══ Records provided
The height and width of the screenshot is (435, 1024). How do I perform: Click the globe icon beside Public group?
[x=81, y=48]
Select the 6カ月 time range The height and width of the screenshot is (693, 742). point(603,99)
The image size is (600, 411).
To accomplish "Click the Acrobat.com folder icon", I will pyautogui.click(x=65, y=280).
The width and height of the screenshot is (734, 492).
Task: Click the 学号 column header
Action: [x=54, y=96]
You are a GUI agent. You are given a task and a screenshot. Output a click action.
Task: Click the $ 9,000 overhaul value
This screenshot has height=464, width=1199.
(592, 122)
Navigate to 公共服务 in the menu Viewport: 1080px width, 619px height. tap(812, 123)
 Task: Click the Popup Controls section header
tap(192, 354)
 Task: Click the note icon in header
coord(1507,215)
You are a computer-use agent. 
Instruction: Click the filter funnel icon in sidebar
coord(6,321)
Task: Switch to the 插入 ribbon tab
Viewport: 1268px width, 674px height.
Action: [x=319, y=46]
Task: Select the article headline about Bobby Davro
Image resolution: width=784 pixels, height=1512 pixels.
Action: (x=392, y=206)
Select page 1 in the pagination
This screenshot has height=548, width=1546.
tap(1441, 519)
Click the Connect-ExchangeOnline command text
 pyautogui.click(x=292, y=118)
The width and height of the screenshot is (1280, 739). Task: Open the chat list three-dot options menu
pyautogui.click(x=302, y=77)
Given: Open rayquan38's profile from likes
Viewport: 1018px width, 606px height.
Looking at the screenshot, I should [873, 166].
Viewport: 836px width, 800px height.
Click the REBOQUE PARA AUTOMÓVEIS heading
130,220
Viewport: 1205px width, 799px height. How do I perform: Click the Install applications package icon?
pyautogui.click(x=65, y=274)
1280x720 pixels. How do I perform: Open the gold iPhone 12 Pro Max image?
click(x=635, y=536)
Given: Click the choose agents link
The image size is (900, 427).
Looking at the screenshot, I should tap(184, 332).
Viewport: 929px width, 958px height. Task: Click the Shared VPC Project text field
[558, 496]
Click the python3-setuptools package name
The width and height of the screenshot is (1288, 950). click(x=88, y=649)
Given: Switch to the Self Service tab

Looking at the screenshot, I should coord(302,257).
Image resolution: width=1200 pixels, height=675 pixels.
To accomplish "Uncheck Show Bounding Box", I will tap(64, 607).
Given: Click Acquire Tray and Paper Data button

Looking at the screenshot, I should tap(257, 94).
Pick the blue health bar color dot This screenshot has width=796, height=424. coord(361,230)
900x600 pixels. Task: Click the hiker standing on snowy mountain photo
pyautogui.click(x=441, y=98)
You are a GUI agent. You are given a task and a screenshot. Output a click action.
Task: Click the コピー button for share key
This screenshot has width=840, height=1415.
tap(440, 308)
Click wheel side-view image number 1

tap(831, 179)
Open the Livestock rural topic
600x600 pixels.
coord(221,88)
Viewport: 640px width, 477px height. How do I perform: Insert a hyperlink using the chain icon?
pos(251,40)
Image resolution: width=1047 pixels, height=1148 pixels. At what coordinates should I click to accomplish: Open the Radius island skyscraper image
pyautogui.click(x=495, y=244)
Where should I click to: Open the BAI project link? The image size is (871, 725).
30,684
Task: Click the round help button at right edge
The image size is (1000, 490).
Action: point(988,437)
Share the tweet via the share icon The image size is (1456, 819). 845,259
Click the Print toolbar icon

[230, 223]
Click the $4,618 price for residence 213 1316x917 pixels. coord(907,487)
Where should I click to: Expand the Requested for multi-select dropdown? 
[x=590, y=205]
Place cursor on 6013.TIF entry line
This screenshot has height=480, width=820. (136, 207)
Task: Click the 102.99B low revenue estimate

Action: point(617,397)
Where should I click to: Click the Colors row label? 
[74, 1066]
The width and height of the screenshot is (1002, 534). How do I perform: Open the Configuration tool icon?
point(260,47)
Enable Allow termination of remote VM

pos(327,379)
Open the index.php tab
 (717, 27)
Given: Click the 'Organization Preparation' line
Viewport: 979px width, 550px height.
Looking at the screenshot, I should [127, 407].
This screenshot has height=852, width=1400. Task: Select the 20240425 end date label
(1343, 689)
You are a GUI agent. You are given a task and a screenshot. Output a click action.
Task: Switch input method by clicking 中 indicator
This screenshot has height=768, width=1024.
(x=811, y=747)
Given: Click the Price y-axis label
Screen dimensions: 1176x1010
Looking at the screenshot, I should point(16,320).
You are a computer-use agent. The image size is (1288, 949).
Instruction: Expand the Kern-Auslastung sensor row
════
Work request: Exactly as written, output the material once more.

Solution to the exercise:
The height and width of the screenshot is (435, 1024). How do I perform: Click the globe icon beside Public group?
[x=81, y=48]
Select the 6カ月 time range The height and width of the screenshot is (693, 742). point(603,99)
The image size is (600, 411).
To accomplish "Click the Acrobat.com folder icon", I will pyautogui.click(x=65, y=280).
The width and height of the screenshot is (734, 492).
Task: Click the 学号 column header
Action: [x=54, y=96]
You are a GUI agent. You are given a task and a screenshot. Output a click action.
Task: Click the $ 9,000 overhaul value
This screenshot has height=464, width=1199.
(592, 122)
Navigate to 公共服务 in the menu Viewport: 1080px width, 619px height. tap(812, 123)
 Task: Click the Popup Controls section header
tap(192, 354)
 Task: Click the note icon in header
coord(1507,215)
You are a computer-use agent. 
Instruction: Click the filter funnel icon in sidebar
coord(6,321)
Task: Switch to the 插入 ribbon tab
Viewport: 1268px width, 674px height.
Action: [x=319, y=46]
Task: Select the article headline about Bobby Davro
Image resolution: width=784 pixels, height=1512 pixels.
Action: (x=392, y=206)
Select page 1 in the pagination
This screenshot has height=548, width=1546.
tap(1441, 519)
Click the Connect-ExchangeOnline command text
 pyautogui.click(x=292, y=118)
The width and height of the screenshot is (1280, 739). Task: Open the chat list three-dot options menu
pyautogui.click(x=302, y=77)
Given: Open rayquan38's profile from likes
Viewport: 1018px width, 606px height.
Looking at the screenshot, I should [873, 166].
Viewport: 836px width, 800px height.
Click the REBOQUE PARA AUTOMÓVEIS heading
130,220
Viewport: 1205px width, 799px height. How do I perform: Click the Install applications package icon?
pyautogui.click(x=65, y=274)
1280x720 pixels. How do I perform: Open the gold iPhone 12 Pro Max image?
click(x=635, y=536)
Given: Click the choose agents link
The image size is (900, 427).
Looking at the screenshot, I should tap(184, 332).
Viewport: 929px width, 958px height. Task: Click the Shared VPC Project text field
[558, 496]
Click the python3-setuptools package name
The width and height of the screenshot is (1288, 950). click(x=88, y=649)
Given: Switch to the Self Service tab

Looking at the screenshot, I should coord(302,257).
Image resolution: width=1200 pixels, height=675 pixels.
To accomplish "Uncheck Show Bounding Box", I will tap(64, 607).
Given: Click Acquire Tray and Paper Data button

Looking at the screenshot, I should tap(257, 94).
Pick the blue health bar color dot This screenshot has width=796, height=424. coord(361,230)
900x600 pixels. Task: Click the hiker standing on snowy mountain photo
pyautogui.click(x=441, y=98)
You are a GUI agent. You are given a task and a screenshot. Output a click action.
Task: Click the コピー button for share key
This screenshot has width=840, height=1415.
tap(440, 308)
Click wheel side-view image number 1

tap(831, 179)
Open the Livestock rural topic
600x600 pixels.
coord(221,88)
Viewport: 640px width, 477px height. How do I perform: Insert a hyperlink using the chain icon?
pos(251,40)
Image resolution: width=1047 pixels, height=1148 pixels. At what coordinates should I click to accomplish: Open the Radius island skyscraper image
pyautogui.click(x=495, y=244)
Where should I click to: Open the BAI project link? The image size is (871, 725).
30,684
Task: Click the round help button at right edge
The image size is (1000, 490).
Action: point(988,437)
Share the tweet via the share icon The image size is (1456, 819). 845,259
Click the Print toolbar icon

[230, 223]
Click the $4,618 price for residence 213 1316x917 pixels. coord(907,487)
Where should I click to: Expand the Requested for multi-select dropdown? 
[x=590, y=205]
Place cursor on 6013.TIF entry line
This screenshot has height=480, width=820. (136, 207)
Task: Click the 102.99B low revenue estimate

Action: point(617,397)
Where should I click to: Click the Colors row label? 
[74, 1066]
The width and height of the screenshot is (1002, 534). How do I perform: Open the Configuration tool icon?
point(260,47)
Enable Allow termination of remote VM

pos(327,379)
Open the index.php tab
 (717, 27)
Given: Click the 'Organization Preparation' line
Viewport: 979px width, 550px height.
Looking at the screenshot, I should [127, 407].
This screenshot has height=852, width=1400. Task: Select the 20240425 end date label
(1343, 689)
You are a GUI agent. You are given a task and a screenshot. Output a click action.
Task: Switch input method by clicking 中 indicator
This screenshot has height=768, width=1024.
(x=811, y=747)
Given: Click the Price y-axis label
Screen dimensions: 1176x1010
Looking at the screenshot, I should point(16,320).
You are a computer-use agent. The image size is (1288, 949).
Instruction: Expand the Kern-Auslastung sensor row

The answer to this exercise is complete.